Nach Inkrafttreten der neuen Fassung des § 160a StPO zum 01.02.2011 hatte dann das LG Mannheim (Beschl. v. 03.07.2012 – 24 Qs 1/12; 24 Qs 2/12) über die Frage der Beschlagnahmefähigkeit von Mandatsunterlagen im Zusammenhang mit unternehmensinternen Untersuchungen zu entscheiden. Nach Auffassung des LG Mannheim sollten diese durch die Neufassung des § 160a StPO anderen Mandatsunterlagen im Sinne des § 97 Abs. 1 Nr. 3 StPO gleichgestellt und damit im Gewahrsamsbereich der Kanzlei beschlagnahmefrei sein, soweit sie nicht missbräuchlich dorthin verbracht worden seien. Ein weiterreichender Schutz wurde jedoch abgelehnt. Bei Unterlagen, die im Auftrag des Unternehmens, das selbst nur potentiell als Nebenbeteiligte in ein Strafverfahren einbezogen werden könne, handele es sich nicht um Verteidigungsunterlagen.

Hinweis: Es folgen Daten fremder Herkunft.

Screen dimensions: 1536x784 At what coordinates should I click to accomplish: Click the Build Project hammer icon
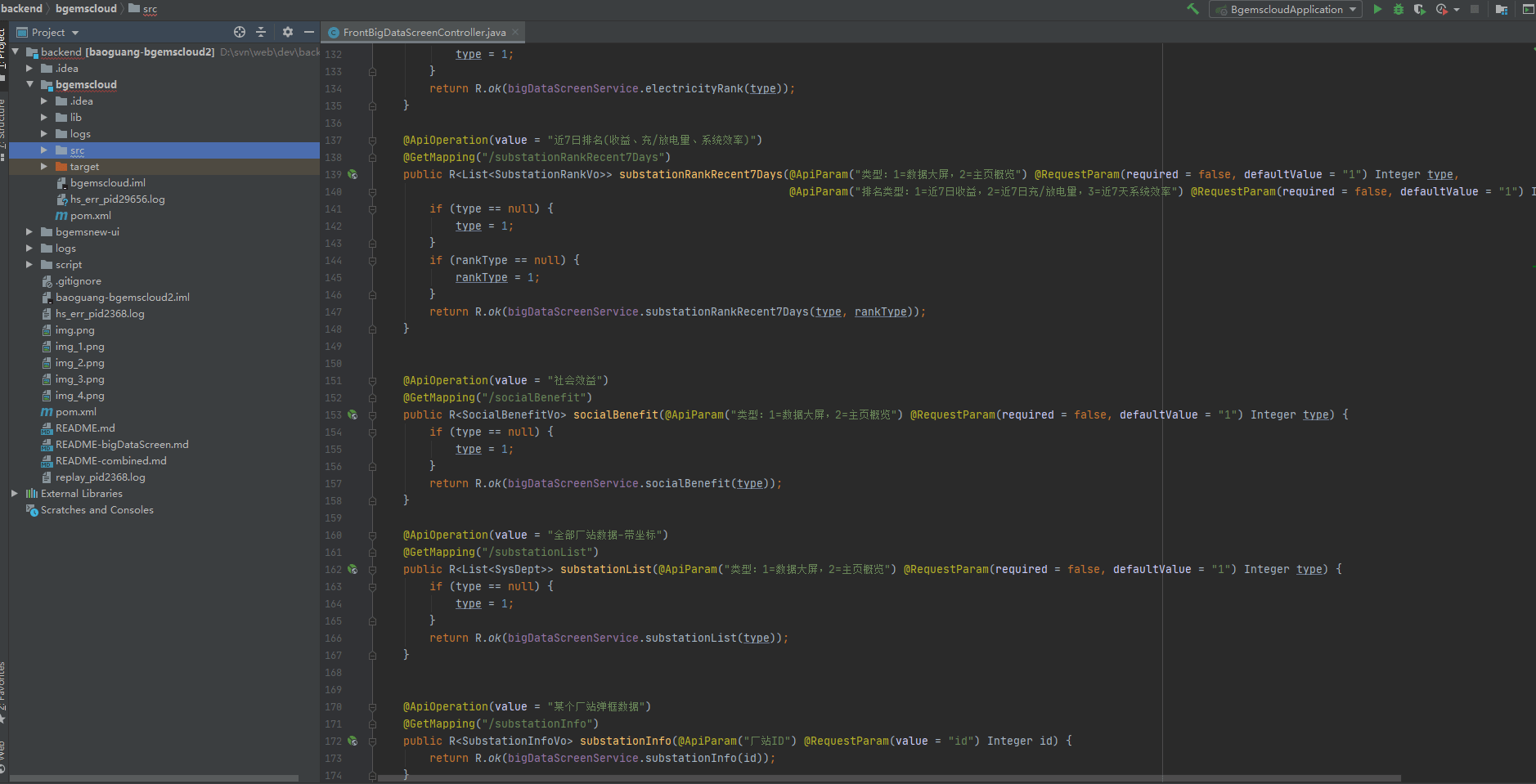tap(1192, 9)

Der Beschluss des LG Braunschweig tritt dem nun in aller Deutlichkeit entgegen und führt aus, dass die Einleitung eines Ermittlungsverfahrens gegen den Betroffenen dabei keine notwendige Voraussetzung für das Bestehen einer schützenswerten Vertrauensbeziehung im Rahmen des Beschlagnahmeverbots nach §§ 87, 148 StPO ist. Hierzu reiche auch die bloße Befürchtung aus, das ein Ordnungswidrigkeitenverfahren gegen eine juristische Person eingeleitet werde. Die Aufbereitung des Sachverhalts im Wege einer Internal Investigation könne ein wesentliches Element der Vorbereitung einer wirksamen Verteidigung darstellen, ohne dass bereits konkrete Verteidigungsstrategien im Raum stehen müssen. Das LG Braunschweig kommt hiernach zu dem Ergebnis, dass im Rahmen einer Internal Investigation erstellte Unterlagen selbst dann nicht beschlagnahmt werden können, wenn diese bei dem Unternehmen selbst aufgefunden werden.